Hürdenmarathon für Kanzler Gusenbauer:
SPÖ-Chef kämpft gegen schlechtes Image
- Plus: Sinkende Mitgliederzahlen, Kritik aus Ländern
- NEWS über "rote Probleme" und offene Baustellen
·SPÖ: Mitgliederzahl auf neuem Tiefststand
Grafik: Die Zeiten Bruno Kreiskys sind vorbei

Schlechte Umfragen, schlechtes Kanzler-Image, schwache Landesorganisationen und sinkende Mitgliederzahlen: Alfred Gusenbauer muss an mehreren Baustellen gleichzeitig schaufeln. Der Befund der roten Studentin fällt vernichtend aus: "Die Partei befindet sich in einer tiefen Krise. Die Mitglieder sind desillusioniert. Die Menschen wenden sich von der SPÖ ab. Wir haben sinkende Mitgliederzahlen. In Graz und Niederösterreich gab es desaströse Ergebnisse. Das alles lässt für die nächste Nationalratswahl das Schlimmste befürchten." Die Wiener VSStÖ-Chefin Eva Maltschnig fordert deshalb: "Um diese Partei zu retten, müssen wir raus aus der Koalition."

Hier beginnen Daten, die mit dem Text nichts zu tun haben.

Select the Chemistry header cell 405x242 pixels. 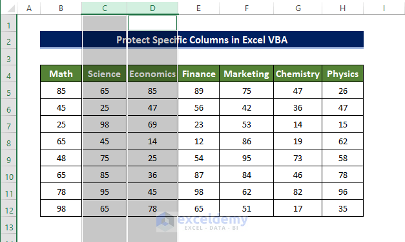[x=298, y=74]
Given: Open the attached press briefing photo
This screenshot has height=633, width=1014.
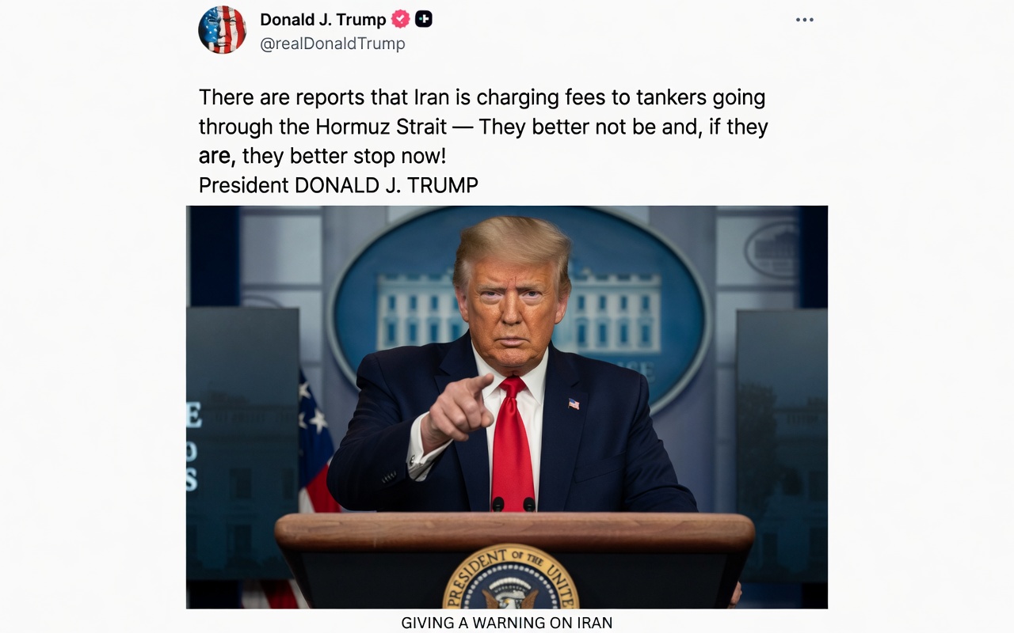Looking at the screenshot, I should pos(507,407).
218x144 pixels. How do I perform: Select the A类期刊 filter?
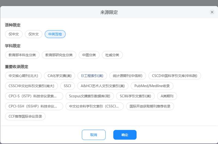[167, 96]
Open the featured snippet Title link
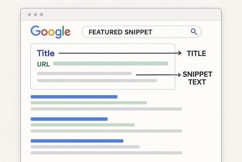 [45, 53]
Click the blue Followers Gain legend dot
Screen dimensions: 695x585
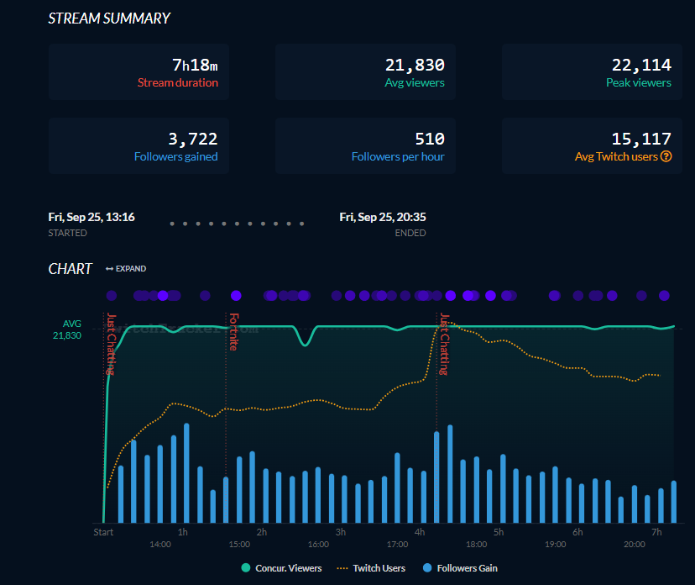427,567
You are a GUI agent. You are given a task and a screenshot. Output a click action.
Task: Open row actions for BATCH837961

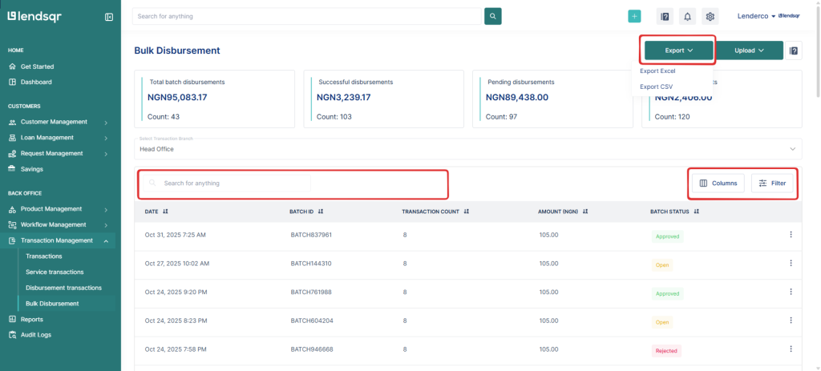click(791, 235)
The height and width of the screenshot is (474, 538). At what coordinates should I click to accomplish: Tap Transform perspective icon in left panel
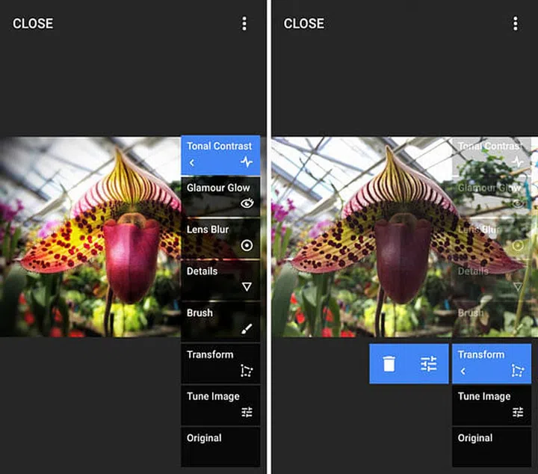(x=247, y=370)
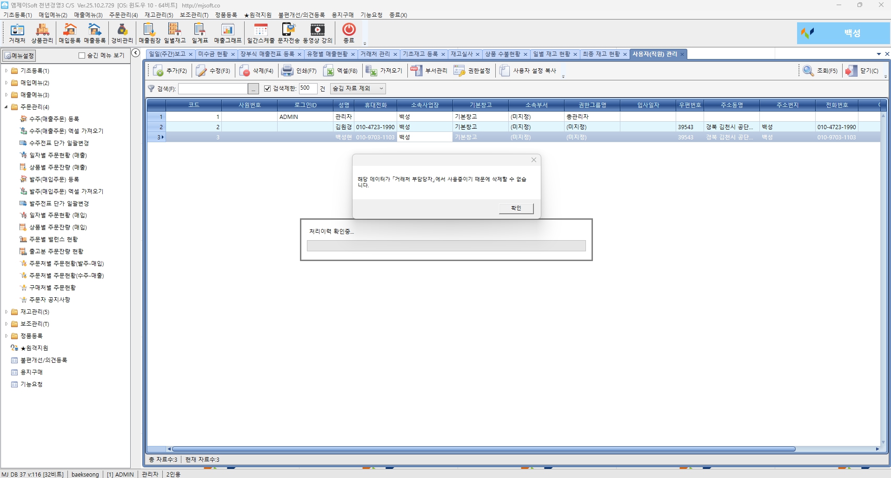This screenshot has width=891, height=478.
Task: Toggle the 숨긴 메뉴 보기 checkbox
Action: click(x=82, y=56)
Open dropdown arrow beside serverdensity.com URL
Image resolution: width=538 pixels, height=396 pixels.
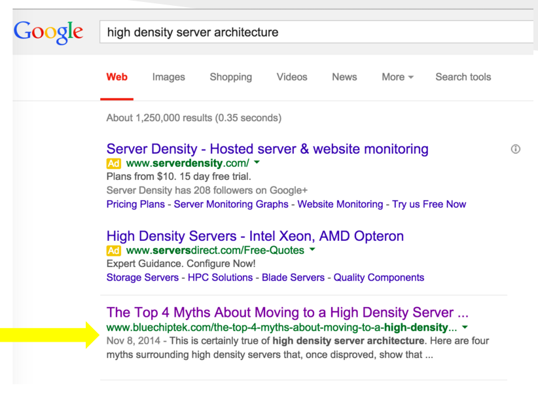click(257, 162)
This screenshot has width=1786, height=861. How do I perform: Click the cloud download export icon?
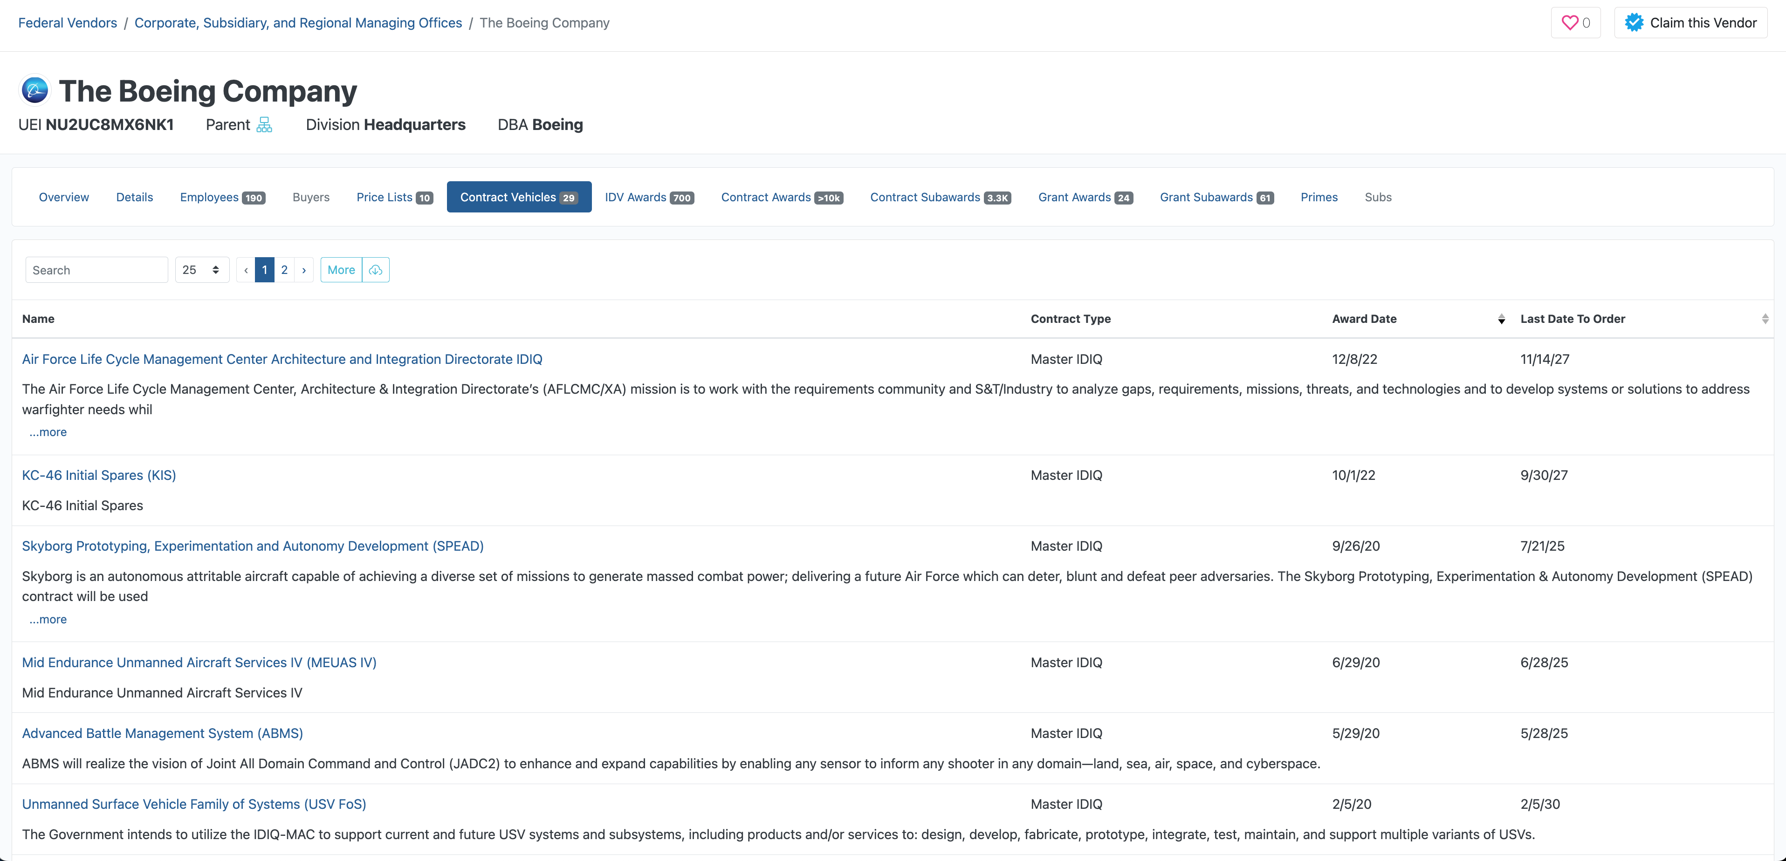point(376,270)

Ihre Analyse beim Wiener SP-Landesparteitag teilen viele ihrer Parteifreunde, die Schlussfolgerung allerdings nicht. Doch auch Bundesgeschäftsführer Josef Kalina räumt ein: "Wenn man viel unterwegs ist, merkt man: Wir haben mit unseren Ergebnissen die Herzen der Menschen nicht erreicht. Die Kluft zwischen der real erzielten Bilanz in der Regierung, also den echten sozialen Verbesserungen, und der gefühlten Bilanz ist groß."
Baustelle: Image im Keller
Die Enttäuschung bekommt der rote Parteichef direkt zu spüren. Noch nie hatte ein Bundeskanzler so schlechte Umfrage- und Vertrauenswerte wie Alfred Gusenbauer, und längst schlagen diese auf die Partei durch. Spätestens seit dem "Gesudere"-Sager war Feuer am Dach, Gusenbauer musste reagieren. Die engsten Getreuen hatten ihm klar gemacht, dass er so nicht weitermachen konnte.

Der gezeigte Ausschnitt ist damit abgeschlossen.